The first step in painting a landscape is to choose a source image, or find a landscape you wish to reproduce. It is a great idea for beginners when looking for canvas painting ideas, to choose to a source image from Art History. Relicating is a great resource for getting painting ideas. Painting a landscape from Art History will teach you about brush strokes, mixing and blending colours and you will gain valuable knowledge working the paint over your canvas. I chose to replicate a Group of Seven. I hope that painting this landscape will give you a feel for the steps needed to get you started with your own ideas.

Blocking & Mixing
Creating ambiance

Begin by carefully choosing your pigments, then mix the colours on your pallet. You may choose to use one pigment of a colour such as blue to mix your colours with, or two different pigments of the same colour. For example, you may decide on one pigment of blue (indigo blue) for the sky and another pigment of blue (ultramarine blue) for the water. Having subtle changes in pigments in a colour can help to distinguish the different areas in your landscape. Always keep track of the pigments chosen for your landscape.
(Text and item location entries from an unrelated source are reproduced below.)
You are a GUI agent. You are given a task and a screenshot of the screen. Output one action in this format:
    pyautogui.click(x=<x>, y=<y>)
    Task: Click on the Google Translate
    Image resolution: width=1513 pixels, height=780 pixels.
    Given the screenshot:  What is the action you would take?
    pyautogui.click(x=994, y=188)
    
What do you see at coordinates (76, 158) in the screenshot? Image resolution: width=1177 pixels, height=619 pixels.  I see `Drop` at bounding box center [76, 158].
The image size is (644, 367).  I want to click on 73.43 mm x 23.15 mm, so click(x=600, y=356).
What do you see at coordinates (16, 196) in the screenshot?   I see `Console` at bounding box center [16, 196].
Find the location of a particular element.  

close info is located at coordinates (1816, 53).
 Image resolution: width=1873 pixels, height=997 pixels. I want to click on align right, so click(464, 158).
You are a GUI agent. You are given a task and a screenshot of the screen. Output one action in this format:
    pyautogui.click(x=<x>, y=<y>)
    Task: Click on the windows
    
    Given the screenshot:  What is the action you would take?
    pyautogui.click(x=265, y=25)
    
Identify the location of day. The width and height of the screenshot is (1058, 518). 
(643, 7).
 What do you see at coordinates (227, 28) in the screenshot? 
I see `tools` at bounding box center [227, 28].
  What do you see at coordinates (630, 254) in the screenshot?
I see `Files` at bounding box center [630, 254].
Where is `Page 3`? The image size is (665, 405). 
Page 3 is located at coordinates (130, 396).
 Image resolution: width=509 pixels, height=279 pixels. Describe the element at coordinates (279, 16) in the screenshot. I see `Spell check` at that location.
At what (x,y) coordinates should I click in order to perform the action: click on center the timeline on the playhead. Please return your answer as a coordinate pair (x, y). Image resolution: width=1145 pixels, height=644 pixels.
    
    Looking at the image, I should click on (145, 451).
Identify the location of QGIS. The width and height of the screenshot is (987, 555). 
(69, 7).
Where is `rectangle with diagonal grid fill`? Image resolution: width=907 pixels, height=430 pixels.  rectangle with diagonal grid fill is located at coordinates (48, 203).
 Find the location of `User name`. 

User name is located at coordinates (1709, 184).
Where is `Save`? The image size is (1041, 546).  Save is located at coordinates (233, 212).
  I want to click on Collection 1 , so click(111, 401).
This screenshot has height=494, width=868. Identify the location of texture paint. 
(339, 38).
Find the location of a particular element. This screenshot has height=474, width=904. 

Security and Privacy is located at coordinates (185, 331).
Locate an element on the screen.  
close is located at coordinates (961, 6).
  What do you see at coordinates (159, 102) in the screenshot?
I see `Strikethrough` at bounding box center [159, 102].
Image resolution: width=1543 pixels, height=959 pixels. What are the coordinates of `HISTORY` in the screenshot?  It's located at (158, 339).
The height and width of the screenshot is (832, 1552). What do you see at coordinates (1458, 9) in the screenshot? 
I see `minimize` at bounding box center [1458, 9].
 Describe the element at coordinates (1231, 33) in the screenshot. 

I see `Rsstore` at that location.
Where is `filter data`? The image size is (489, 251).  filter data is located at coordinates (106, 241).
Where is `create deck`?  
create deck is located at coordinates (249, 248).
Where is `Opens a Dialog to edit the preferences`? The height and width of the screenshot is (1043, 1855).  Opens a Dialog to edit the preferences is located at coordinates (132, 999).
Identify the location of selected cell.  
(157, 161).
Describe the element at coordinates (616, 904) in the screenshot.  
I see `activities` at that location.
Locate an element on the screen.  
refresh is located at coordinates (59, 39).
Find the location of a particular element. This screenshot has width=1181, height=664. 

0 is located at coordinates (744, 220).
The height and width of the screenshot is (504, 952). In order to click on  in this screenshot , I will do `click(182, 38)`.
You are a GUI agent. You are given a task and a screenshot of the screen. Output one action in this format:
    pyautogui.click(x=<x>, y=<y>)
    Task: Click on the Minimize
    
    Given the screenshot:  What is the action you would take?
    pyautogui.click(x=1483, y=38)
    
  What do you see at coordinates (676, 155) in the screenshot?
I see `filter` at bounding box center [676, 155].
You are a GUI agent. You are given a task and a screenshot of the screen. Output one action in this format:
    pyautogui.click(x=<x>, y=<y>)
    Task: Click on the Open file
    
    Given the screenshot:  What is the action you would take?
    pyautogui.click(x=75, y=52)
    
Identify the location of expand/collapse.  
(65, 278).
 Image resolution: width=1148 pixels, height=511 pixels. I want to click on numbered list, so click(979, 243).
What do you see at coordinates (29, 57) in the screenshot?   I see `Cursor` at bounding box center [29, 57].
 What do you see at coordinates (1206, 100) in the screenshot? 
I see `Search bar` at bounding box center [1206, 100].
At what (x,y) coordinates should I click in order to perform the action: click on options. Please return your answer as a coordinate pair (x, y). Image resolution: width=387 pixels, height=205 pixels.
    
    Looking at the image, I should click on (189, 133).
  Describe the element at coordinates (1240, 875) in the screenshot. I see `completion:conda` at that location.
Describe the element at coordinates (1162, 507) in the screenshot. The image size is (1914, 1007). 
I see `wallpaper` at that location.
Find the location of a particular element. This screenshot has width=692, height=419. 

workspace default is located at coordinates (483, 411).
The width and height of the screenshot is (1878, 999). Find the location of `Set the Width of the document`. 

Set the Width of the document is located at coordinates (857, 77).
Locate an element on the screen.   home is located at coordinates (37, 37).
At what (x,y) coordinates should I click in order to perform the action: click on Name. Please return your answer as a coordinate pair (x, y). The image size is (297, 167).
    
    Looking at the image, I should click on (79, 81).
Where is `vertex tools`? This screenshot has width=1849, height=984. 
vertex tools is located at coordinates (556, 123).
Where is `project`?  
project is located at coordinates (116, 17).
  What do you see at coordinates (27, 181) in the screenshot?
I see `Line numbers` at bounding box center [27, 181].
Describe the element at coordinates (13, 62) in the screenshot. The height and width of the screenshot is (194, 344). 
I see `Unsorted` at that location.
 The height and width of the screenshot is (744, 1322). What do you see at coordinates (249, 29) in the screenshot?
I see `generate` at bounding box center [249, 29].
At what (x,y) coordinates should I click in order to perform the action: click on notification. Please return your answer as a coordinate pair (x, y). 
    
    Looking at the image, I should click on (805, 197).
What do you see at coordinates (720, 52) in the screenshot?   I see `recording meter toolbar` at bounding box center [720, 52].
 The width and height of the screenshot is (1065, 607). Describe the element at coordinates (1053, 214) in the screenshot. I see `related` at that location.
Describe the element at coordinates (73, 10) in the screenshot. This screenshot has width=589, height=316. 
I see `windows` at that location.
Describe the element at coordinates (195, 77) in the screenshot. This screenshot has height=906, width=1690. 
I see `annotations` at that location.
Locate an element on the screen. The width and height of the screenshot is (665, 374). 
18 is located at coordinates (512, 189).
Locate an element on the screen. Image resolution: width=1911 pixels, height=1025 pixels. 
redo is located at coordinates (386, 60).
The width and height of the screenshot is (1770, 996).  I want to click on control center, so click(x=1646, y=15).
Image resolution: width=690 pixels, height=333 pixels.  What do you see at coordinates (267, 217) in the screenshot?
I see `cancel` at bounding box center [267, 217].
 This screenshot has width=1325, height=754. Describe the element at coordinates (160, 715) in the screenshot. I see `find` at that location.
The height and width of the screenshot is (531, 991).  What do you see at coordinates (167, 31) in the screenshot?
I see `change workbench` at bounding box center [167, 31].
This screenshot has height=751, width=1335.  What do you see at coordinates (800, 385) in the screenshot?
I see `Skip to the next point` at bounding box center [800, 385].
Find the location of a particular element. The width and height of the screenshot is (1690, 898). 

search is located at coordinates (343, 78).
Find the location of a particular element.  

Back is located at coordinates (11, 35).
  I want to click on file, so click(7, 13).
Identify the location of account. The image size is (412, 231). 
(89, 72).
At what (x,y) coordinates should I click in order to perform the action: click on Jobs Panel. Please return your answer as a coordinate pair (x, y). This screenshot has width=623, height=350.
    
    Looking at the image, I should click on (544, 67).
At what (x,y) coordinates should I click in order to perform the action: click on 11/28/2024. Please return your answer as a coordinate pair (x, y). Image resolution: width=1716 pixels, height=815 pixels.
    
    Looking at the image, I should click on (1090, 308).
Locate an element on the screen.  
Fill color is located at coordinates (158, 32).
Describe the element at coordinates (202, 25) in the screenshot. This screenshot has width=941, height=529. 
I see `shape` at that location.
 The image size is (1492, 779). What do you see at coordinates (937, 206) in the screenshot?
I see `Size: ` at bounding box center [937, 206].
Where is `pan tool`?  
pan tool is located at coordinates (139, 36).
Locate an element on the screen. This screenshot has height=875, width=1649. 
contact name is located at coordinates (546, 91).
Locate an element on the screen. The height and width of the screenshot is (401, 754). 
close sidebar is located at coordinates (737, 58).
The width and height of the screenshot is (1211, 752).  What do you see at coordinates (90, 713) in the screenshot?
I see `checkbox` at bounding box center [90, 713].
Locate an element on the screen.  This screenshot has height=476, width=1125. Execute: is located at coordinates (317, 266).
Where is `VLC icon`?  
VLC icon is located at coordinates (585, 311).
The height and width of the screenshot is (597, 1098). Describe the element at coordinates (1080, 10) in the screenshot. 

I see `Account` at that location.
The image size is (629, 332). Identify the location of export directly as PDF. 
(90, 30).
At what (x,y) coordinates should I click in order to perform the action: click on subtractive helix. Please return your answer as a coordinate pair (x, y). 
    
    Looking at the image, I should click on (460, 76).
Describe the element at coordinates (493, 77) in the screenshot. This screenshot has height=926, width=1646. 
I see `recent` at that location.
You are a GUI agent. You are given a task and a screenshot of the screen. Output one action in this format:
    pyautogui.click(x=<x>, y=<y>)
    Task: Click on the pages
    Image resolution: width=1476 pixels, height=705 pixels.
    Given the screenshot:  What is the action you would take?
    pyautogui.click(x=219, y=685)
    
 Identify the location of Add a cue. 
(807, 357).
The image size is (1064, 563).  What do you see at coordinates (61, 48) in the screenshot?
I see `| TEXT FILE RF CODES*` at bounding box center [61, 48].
A change in pigments from one painting session to another can disturb the colour balance on your canvas and create extra work later on. I like to start by blocking in the areas of light and dark on the canvas contrasting the sky and ground. Blocking your canvas helps to create an overall atmosphere for the painting and help you visualize your creative ideas on the canvas.

how to paint a landscape

Focal point
The raison d’être

Once the canvas is blocked in I usually begin to work on the focal point. This area of the canvas is the subject, or area towards which you want the eye to be drawn because it tells a story, expresses your visual ideas or your reason for choosing the scene. This will be the area you begin your detailed work. Continue to work outward from focal point of your canvas painting.


Brushes & Textures
Be creative

I like to use a large square brush when I am blocking in large areas of my canvas. Test out different ideas by sweeping or moving the paint around with another brush over top to achieve the desired texture.
Clouds: Use a rounded brush covered in white to dab or blend over top a blue background to get a Cloud Effect.
Summer Leaves: A small round brush covered in light green pushed onto bare branches over lade with more shades of green paint will depict leaves in full summer.
Pine Trees: A large square brush or fan brush with a dark shade of green dabbed and dragged down will be the start of the layers on a pine tree.
If I don’t have the right brush to make the right line or texture I will use what I have on hand. The end of my brush or a pallet knife works well for the thin lines of the branches or the texture on the tree trunk.

Overlapping paint
Paintings are like onions…

A landscape oil painting is the application of layers of paint on canvas.
The first layer is the atmosphere or under painting which is the sky and the ground. The second layer is the basic shape of an object such as the thick rectangular line of a tree trunk. The third and four and firth layers are those details you add on top of the previous layers such as the leaves on the trees and the shadows on those leaves. I rarely just use one colour in one area. I usually have a light, medium and dark shade of any specific colour I am using in all areas. I layer them one on top of the other and I place them side by side to depict light and shadow. The more layers you are able to add to your painting the more depth and perspective you can give to your landscape. I will also let my brush get a little dirty with the three shades of the one colour then allow for the natural distribution of the shades. Finally, step back to carefully add the highlight or shadow with a clean brush.

Balance: Stepping Back

Change of perspective

Examining your work from a different perspective is a valuable painting technique. It is not a gimmick but a way for an artist to place themselves into the perspective of a first time viewer of their painting. When doing this examination of your work you need to ask yourself if your eyes are drawn to the focal point? If they were not you may need to add more detail to the focal point or reduce the detail surrounding that area. Did you put an even amount of paint in all areas or does one colour or brush stoke take over the whole painting? If this is the case you may need to go over some areas with a larger brush to bring back the balance. You may need to add additional highlights to bring an object forward or add additional shadows to have an object recede into the background. Looking back and forward from the source image to the painting will help to clarify the successful areas and those areas that either need to be brought forward or those that need to be toned down.